Please return every line of the listing. Keep each one exact.
-*-*-
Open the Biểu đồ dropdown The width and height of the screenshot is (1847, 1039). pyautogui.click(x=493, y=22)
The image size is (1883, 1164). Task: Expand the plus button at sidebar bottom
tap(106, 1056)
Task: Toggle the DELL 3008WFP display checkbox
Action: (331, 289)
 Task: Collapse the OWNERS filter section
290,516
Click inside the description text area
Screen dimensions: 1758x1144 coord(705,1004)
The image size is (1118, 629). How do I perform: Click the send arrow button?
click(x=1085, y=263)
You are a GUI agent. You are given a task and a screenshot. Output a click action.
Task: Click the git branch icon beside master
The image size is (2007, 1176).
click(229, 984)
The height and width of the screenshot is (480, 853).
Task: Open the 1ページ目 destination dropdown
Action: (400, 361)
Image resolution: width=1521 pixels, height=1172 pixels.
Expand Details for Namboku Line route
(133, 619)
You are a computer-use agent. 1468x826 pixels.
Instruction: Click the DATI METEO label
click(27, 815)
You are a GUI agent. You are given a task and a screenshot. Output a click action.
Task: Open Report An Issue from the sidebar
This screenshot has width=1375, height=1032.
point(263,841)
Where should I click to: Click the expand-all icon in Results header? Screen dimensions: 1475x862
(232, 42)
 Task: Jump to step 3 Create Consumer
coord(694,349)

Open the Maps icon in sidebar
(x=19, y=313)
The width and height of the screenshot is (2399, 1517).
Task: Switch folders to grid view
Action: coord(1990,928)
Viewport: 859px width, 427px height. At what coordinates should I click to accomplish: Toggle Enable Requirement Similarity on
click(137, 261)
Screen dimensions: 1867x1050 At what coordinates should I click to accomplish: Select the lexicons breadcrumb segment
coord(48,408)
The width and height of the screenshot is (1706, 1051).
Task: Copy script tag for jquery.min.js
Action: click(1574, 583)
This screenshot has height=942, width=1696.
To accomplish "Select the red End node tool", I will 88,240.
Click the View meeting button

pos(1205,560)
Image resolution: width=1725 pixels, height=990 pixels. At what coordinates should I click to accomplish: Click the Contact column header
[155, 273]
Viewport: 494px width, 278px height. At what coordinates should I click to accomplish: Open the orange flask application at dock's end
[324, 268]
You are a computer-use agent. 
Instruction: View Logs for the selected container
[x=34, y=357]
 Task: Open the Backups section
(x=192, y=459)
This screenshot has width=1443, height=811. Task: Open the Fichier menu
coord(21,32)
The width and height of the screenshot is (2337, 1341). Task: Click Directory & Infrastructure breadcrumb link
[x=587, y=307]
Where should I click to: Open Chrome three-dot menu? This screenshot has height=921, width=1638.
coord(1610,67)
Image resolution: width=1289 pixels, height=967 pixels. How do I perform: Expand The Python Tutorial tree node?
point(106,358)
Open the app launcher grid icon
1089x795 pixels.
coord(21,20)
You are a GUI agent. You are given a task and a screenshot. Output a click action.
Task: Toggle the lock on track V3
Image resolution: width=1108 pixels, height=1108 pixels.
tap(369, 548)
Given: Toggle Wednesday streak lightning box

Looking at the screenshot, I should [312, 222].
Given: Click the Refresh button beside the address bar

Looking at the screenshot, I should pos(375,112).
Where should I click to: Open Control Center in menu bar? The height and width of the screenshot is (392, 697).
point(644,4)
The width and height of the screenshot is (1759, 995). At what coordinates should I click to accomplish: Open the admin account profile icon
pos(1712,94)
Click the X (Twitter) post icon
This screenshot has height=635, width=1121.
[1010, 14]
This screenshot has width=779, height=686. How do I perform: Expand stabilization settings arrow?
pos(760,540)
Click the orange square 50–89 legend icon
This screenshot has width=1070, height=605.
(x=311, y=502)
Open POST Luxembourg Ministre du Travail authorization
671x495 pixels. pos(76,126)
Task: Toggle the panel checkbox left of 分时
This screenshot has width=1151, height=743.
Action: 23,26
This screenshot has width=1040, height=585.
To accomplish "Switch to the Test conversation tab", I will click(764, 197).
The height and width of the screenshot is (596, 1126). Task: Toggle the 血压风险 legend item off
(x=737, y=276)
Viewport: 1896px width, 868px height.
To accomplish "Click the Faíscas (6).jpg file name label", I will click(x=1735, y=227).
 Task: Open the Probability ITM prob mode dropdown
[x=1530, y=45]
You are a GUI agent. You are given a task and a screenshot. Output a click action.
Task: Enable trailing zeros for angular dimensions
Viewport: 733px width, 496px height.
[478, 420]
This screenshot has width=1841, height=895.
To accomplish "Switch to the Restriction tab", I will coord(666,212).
-*-*-
- _Answer section_
Open the Biểu đồ dropdown The width and height of the screenshot is (1847, 1039). pyautogui.click(x=493, y=22)
The image size is (1883, 1164). Task: Expand the plus button at sidebar bottom
tap(106, 1056)
Task: Toggle the DELL 3008WFP display checkbox
Action: (331, 289)
 Task: Collapse the OWNERS filter section
290,516
Click inside the description text area
Screen dimensions: 1758x1144 coord(705,1004)
The image size is (1118, 629). How do I perform: Click the send arrow button?
click(x=1085, y=263)
You are a GUI agent. You are given a task and a screenshot. Output a click action.
Task: Click the git branch icon beside master
The image size is (2007, 1176).
click(229, 984)
The height and width of the screenshot is (480, 853).
Task: Open the 1ページ目 destination dropdown
Action: (400, 361)
Image resolution: width=1521 pixels, height=1172 pixels.
Expand Details for Namboku Line route
(133, 619)
You are a computer-use agent. 1468x826 pixels.
Instruction: Click the DATI METEO label
click(27, 815)
You are a GUI agent. You are given a task and a screenshot. Output a click action.
Task: Open Report An Issue from the sidebar
This screenshot has width=1375, height=1032.
point(263,841)
Where should I click to: Click the expand-all icon in Results header? Screen dimensions: 1475x862
(232, 42)
 Task: Jump to step 3 Create Consumer
coord(694,349)

Open the Maps icon in sidebar
(x=19, y=313)
The width and height of the screenshot is (2399, 1517).
Task: Switch folders to grid view
Action: coord(1990,928)
Viewport: 859px width, 427px height. At what coordinates should I click to accomplish: Toggle Enable Requirement Similarity on
click(137, 261)
Screen dimensions: 1867x1050 At what coordinates should I click to accomplish: Select the lexicons breadcrumb segment
coord(48,408)
The width and height of the screenshot is (1706, 1051).
Task: Copy script tag for jquery.min.js
Action: click(1574, 583)
This screenshot has height=942, width=1696.
To accomplish "Select the red End node tool", I will 88,240.
Click the View meeting button

pos(1205,560)
Image resolution: width=1725 pixels, height=990 pixels. At what coordinates should I click to accomplish: Click the Contact column header
[155, 273]
Viewport: 494px width, 278px height. At what coordinates should I click to accomplish: Open the orange flask application at dock's end
[324, 268]
You are a computer-use agent. 
Instruction: View Logs for the selected container
[x=34, y=357]
 Task: Open the Backups section
(x=192, y=459)
This screenshot has width=1443, height=811. Task: Open the Fichier menu
coord(21,32)
The width and height of the screenshot is (2337, 1341). Task: Click Directory & Infrastructure breadcrumb link
[x=587, y=307]
Where should I click to: Open Chrome three-dot menu? This screenshot has height=921, width=1638.
coord(1610,67)
Image resolution: width=1289 pixels, height=967 pixels. How do I perform: Expand The Python Tutorial tree node?
point(106,358)
Open the app launcher grid icon
1089x795 pixels.
coord(21,20)
You are a GUI agent. You are given a task and a screenshot. Output a click action.
Task: Toggle the lock on track V3
Image resolution: width=1108 pixels, height=1108 pixels.
tap(369, 548)
Given: Toggle Wednesday streak lightning box

Looking at the screenshot, I should [312, 222].
Given: Click the Refresh button beside the address bar

Looking at the screenshot, I should pos(375,112).
Where should I click to: Open Control Center in menu bar? The height and width of the screenshot is (392, 697).
point(644,4)
The width and height of the screenshot is (1759, 995). At what coordinates should I click to accomplish: Open the admin account profile icon
pos(1712,94)
Click the X (Twitter) post icon
This screenshot has height=635, width=1121.
[1010, 14]
This screenshot has width=779, height=686. How do I perform: Expand stabilization settings arrow?
pos(760,540)
Click the orange square 50–89 legend icon
This screenshot has width=1070, height=605.
(x=311, y=502)
Open POST Luxembourg Ministre du Travail authorization
671x495 pixels. pos(76,126)
Task: Toggle the panel checkbox left of 分时
This screenshot has width=1151, height=743.
Action: 23,26
This screenshot has width=1040, height=585.
To accomplish "Switch to the Test conversation tab", I will click(764, 197).
The height and width of the screenshot is (596, 1126). Task: Toggle the 血压风险 legend item off
(x=737, y=276)
Viewport: 1896px width, 868px height.
To accomplish "Click the Faíscas (6).jpg file name label", I will click(x=1735, y=227).
 Task: Open the Probability ITM prob mode dropdown
[x=1530, y=45]
You are a GUI agent. You are given a task and a screenshot. Output a click action.
Task: Enable trailing zeros for angular dimensions
Viewport: 733px width, 496px height.
[478, 420]
This screenshot has width=1841, height=895.
To accomplish "Switch to the Restriction tab", I will coord(666,212).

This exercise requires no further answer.